Chapter 1:
Revenant
People ask me if there is a ghost. If the Wizard has discovered a frequency or some hidden tunnel to make his way back to us. And I smile. No, there is no ghost in Tesla's cottage. Instead, the house in which he lived while he experimented with his great transmission tower, the house itself has become a ghost. Although the building still stands, its past has been forgotten. For here, Tesla led a private life quite apart from what is widely known about him. Here he spent some of the happiest moments of his life. And here, too, he suffered his hardest blows. The personal drama of this most important and pivotal time of his life, is obscure, eclipsed by his astounding career. As if there was no private person, no Nikola, no Niko. Only the inventor, Tesla. In some ways the very heart and soul of the man has been deleted. I feel this acutely because I live here. Tesla's cottage is also my home.
Today, the cottage is just another house in Shoreham Village, a tiny community on the North Shore of Long Island. Neighbors have a vague knowledge of its history, but that's hardly more than a bit of trivia. When they pass by, it's me they greet.
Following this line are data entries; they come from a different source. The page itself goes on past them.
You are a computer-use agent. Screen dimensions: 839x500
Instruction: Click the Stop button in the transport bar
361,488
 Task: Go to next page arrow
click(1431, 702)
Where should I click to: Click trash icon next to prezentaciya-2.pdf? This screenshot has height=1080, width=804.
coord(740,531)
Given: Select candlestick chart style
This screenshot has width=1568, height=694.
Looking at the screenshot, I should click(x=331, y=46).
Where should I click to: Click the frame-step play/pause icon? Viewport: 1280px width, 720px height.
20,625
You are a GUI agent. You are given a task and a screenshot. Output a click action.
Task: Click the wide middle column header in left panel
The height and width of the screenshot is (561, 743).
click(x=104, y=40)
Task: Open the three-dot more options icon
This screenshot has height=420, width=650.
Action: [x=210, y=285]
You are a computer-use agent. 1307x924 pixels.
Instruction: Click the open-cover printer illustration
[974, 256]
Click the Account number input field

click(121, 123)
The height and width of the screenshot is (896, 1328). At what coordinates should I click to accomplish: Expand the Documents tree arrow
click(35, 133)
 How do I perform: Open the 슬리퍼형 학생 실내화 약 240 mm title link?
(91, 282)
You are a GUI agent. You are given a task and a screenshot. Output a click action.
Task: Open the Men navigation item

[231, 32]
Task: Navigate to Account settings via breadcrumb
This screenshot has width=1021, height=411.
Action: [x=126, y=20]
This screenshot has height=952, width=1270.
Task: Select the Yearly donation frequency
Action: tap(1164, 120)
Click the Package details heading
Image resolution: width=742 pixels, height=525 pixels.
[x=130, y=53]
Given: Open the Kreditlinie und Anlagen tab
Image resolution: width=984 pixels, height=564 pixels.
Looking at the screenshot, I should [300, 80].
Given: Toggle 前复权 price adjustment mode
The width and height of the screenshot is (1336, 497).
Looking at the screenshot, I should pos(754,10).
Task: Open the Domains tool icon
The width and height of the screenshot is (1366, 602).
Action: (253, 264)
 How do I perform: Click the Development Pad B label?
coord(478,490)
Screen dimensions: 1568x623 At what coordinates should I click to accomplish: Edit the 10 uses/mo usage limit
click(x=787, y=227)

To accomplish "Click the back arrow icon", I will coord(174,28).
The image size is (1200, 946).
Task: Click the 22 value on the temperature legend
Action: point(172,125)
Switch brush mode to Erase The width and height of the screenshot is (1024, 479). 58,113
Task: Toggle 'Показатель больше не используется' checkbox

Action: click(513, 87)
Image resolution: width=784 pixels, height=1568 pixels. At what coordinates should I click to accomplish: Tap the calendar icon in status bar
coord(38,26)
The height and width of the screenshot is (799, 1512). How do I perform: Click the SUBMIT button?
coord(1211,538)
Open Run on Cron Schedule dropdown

They stop and we talk about gardening, or we take a few minutes to let our dogs play, and then we go on with our lives, ignoring the cottage's history - except for the brass lettering on the plaque beside the front door which, for a few moments a day, catches the sun and flashes its message: Nikola Tesla lived here.
When you say the name Nikola Tesla, people think of a scientist and inventor, a visionary genius. They don't know the person, not as I do. How can they? They don't walk every day in his footsteps, breathe the same sea air, gaze across the bluff to the same rock-strewn beach and the soul-piercing sweep of Earth's horizon. I warm myself by the same fireplace, enter the house through the same doorway, sit on the porch watching the gulls as he must have done. I walk through the village on a parallel plane to his era, re-creating in my mind the rustic bridge that once led to the cottage, the inn where Nikola dined, the general store that for a time was also the post office - the sights Tesla saw as he walked to his lab. For me, Nikola is everywhere.
He first arrived at Wardenclyffe in 1901 at the age of forty-five. By then, he had already proven the existence of radio waves, invented a range of electrical devices. While still in his thirties, he registered a series of history-making patents. In 1891 he gave a lecture at Columbia University so stunningly innovative it was likened to the invention of the wheel. It catapulted him into the ranks of the leading scientists of the age. It was "Tesla" lightbulbs that set the Columbian World's Fair ablaze so that it became known as "the White City." Only two years later, in 1895, his polyphase generators started spinning at Niagara Falls, pumping electricity for a distance of twenty-three miles to illuminate lamps and run machines throughout Buffalo, when all Edison could manage was to transmit electricity no more than a mile or so.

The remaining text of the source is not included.